>>>>

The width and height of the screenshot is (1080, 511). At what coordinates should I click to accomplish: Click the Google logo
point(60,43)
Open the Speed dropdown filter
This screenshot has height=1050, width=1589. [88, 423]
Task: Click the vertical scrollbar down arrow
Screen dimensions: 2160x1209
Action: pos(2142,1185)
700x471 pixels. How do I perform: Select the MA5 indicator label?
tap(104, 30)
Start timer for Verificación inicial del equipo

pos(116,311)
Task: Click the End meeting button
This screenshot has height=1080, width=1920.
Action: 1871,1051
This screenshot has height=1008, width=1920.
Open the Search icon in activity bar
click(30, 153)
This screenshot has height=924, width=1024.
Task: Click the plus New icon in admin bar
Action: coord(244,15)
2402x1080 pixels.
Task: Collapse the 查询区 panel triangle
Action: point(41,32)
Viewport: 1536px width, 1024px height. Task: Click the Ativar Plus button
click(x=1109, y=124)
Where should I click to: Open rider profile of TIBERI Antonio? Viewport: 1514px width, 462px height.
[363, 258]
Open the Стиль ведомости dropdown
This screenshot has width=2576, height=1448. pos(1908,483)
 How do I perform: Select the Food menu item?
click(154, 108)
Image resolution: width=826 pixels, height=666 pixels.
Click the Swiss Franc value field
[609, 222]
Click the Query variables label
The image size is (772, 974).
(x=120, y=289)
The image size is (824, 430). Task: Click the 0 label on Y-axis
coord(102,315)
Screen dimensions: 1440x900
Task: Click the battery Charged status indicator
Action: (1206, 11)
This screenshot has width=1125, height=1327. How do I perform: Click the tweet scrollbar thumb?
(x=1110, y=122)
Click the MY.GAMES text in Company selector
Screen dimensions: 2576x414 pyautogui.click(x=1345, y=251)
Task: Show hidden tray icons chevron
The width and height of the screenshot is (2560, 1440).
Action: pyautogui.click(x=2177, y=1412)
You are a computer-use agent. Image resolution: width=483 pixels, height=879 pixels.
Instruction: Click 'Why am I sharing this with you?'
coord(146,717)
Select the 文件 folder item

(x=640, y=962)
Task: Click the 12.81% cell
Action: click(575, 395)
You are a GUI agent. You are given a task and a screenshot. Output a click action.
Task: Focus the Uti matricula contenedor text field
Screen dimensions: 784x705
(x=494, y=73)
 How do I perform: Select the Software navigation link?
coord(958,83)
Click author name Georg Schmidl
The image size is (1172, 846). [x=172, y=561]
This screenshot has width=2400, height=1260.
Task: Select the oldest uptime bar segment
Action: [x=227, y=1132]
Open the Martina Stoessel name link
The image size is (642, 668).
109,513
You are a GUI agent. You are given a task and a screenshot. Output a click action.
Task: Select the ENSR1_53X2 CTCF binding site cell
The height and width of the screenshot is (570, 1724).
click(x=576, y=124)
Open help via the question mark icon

<<<<

Put every line of the items above into a JSON list of strings, one string per line, and skip the blank lines.

[
  "The width and height of the screenshot is (1080, 511). At what coordinates should I click to accomplish: Click the Google logo",
  "point(60,43)",
  "Open the Speed dropdown filter",
  "This screenshot has height=1050, width=1589. [88, 423]",
  "Task: Click the vertical scrollbar down arrow",
  "Screen dimensions: 2160x1209",
  "Action: pos(2142,1185)",
  "700x471 pixels. How do I perform: Select the MA5 indicator label?",
  "tap(104, 30)",
  "Start timer for Verificación inicial del equipo",
  "pos(116,311)",
  "Task: Click the End meeting button",
  "This screenshot has height=1080, width=1920.",
  "Action: 1871,1051",
  "This screenshot has height=1008, width=1920.",
  "Open the Search icon in activity bar",
  "click(30, 153)",
  "This screenshot has height=924, width=1024.",
  "Task: Click the plus New icon in admin bar",
  "Action: coord(244,15)",
  "2402x1080 pixels.",
  "Task: Collapse the 查询区 panel triangle",
  "Action: point(41,32)",
  "Viewport: 1536px width, 1024px height. Task: Click the Ativar Plus button",
  "click(x=1109, y=124)",
  "Where should I click to: Open rider profile of TIBERI Antonio? Viewport: 1514px width, 462px height.",
  "[363, 258]",
  "Open the Стиль ведомости dropdown",
  "This screenshot has width=2576, height=1448. pos(1908,483)",
  " How do I perform: Select the Food menu item?",
  "click(154, 108)",
  "Image resolution: width=826 pixels, height=666 pixels.",
  "Click the Swiss Franc value field",
  "[609, 222]",
  "Click the Query variables label",
  "The image size is (772, 974).",
  "(x=120, y=289)",
  "The image size is (824, 430). Task: Click the 0 label on Y-axis",
  "coord(102,315)",
  "Screen dimensions: 1440x900",
  "Task: Click the battery Charged status indicator",
  "Action: (1206, 11)",
  "This screenshot has width=1125, height=1327. How do I perform: Click the tweet scrollbar thumb?",
  "(x=1110, y=122)",
  "Click the MY.GAMES text in Company selector",
  "Screen dimensions: 2576x414 pyautogui.click(x=1345, y=251)",
  "Task: Show hidden tray icons chevron",
  "The width and height of the screenshot is (2560, 1440).",
  "Action: pyautogui.click(x=2177, y=1412)",
  "You are a computer-use agent. Image resolution: width=483 pixels, height=879 pixels.",
  "Instruction: Click 'Why am I sharing this with you?'",
  "coord(146,717)",
  "Select the 文件 folder item",
  "(x=640, y=962)",
  "Task: Click the 12.81% cell",
  "Action: click(575, 395)",
  "You are a GUI agent. You are given a task and a screenshot. Output a click action.",
  "Task: Focus the Uti matricula contenedor text field",
  "Screen dimensions: 784x705",
  "(x=494, y=73)",
  " How do I perform: Select the Software navigation link?",
  "coord(958,83)",
  "Click author name Georg Schmidl",
  "The image size is (1172, 846). [x=172, y=561]",
  "This screenshot has width=2400, height=1260.",
  "Task: Select the oldest uptime bar segment",
  "Action: [x=227, y=1132]",
  "Open the Martina Stoessel name link",
  "The image size is (642, 668).",
  "109,513",
  "You are a GUI agent. You are given a task and a screenshot. Output a click action.",
  "Task: Select the ENSR1_53X2 CTCF binding site cell",
  "The height and width of the screenshot is (570, 1724).",
  "click(x=576, y=124)",
  "Open help via the question mark icon"
]